>> START INFORMATION SUPPLIED
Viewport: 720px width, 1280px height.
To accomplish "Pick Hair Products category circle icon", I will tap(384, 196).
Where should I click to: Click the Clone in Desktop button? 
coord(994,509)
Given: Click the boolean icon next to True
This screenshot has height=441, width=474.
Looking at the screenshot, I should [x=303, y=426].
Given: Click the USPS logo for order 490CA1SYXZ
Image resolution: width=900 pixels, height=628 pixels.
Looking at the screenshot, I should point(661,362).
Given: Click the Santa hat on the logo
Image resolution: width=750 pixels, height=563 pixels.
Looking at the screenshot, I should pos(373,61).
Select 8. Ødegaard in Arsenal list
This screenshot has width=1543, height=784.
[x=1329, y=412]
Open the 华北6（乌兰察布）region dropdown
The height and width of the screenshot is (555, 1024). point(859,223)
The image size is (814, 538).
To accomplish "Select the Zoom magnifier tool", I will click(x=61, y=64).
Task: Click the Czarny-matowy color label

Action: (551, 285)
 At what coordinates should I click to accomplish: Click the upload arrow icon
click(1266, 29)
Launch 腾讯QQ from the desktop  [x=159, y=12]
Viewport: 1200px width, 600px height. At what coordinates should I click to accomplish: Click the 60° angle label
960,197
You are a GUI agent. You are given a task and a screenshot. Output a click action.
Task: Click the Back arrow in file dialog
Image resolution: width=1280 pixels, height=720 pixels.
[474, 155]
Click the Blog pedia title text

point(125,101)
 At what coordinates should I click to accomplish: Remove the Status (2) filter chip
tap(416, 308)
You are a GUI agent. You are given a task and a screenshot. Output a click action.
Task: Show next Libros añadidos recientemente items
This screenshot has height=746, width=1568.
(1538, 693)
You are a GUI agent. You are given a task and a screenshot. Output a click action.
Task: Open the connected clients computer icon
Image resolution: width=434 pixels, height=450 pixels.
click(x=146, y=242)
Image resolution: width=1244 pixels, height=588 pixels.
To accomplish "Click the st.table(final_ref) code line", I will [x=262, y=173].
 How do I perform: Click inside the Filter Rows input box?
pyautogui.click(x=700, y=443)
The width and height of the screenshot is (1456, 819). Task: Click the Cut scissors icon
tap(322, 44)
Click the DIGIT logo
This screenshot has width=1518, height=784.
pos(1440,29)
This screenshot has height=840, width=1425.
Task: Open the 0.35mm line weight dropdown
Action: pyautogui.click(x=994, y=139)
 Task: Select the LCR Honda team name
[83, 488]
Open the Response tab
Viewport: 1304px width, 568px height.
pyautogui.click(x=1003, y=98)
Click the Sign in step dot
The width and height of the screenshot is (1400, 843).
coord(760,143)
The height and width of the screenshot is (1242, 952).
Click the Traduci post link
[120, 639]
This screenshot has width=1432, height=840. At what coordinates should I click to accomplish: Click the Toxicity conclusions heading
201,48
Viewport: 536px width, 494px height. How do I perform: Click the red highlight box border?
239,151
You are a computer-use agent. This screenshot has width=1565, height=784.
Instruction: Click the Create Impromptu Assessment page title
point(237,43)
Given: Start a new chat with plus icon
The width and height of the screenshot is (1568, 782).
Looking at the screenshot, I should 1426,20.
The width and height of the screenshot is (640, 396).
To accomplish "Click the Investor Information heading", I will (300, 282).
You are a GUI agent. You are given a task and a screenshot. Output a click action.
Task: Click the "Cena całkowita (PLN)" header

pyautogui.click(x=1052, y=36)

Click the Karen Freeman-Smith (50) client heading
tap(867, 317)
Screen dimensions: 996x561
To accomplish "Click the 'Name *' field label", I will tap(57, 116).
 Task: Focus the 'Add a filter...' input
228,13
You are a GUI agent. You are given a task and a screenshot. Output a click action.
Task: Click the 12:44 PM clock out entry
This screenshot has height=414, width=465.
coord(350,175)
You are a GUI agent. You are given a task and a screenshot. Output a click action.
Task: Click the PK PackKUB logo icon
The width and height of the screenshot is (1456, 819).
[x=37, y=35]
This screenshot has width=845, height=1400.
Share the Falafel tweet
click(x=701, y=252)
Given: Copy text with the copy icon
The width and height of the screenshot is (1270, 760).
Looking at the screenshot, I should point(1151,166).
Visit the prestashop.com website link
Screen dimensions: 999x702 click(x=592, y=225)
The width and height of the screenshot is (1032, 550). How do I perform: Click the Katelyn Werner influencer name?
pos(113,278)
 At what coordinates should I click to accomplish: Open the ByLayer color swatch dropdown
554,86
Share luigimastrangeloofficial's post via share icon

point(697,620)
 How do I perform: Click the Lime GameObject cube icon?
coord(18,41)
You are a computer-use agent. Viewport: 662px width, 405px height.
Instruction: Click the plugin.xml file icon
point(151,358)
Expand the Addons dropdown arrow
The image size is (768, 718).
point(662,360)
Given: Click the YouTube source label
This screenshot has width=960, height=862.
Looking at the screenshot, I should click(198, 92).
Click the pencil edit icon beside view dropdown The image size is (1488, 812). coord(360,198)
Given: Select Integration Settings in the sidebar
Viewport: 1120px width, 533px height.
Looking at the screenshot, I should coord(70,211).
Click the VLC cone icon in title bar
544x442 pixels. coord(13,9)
>> END INFORMATION SUPPLIED
#### WRITTEN PROBLEM
Locate each line in the listing above that contains the word "with", and copy every such line in full.

#### EXPECTED ANSWER
Given: Start a new chat with plus icon
Given: Copy text with the copy icon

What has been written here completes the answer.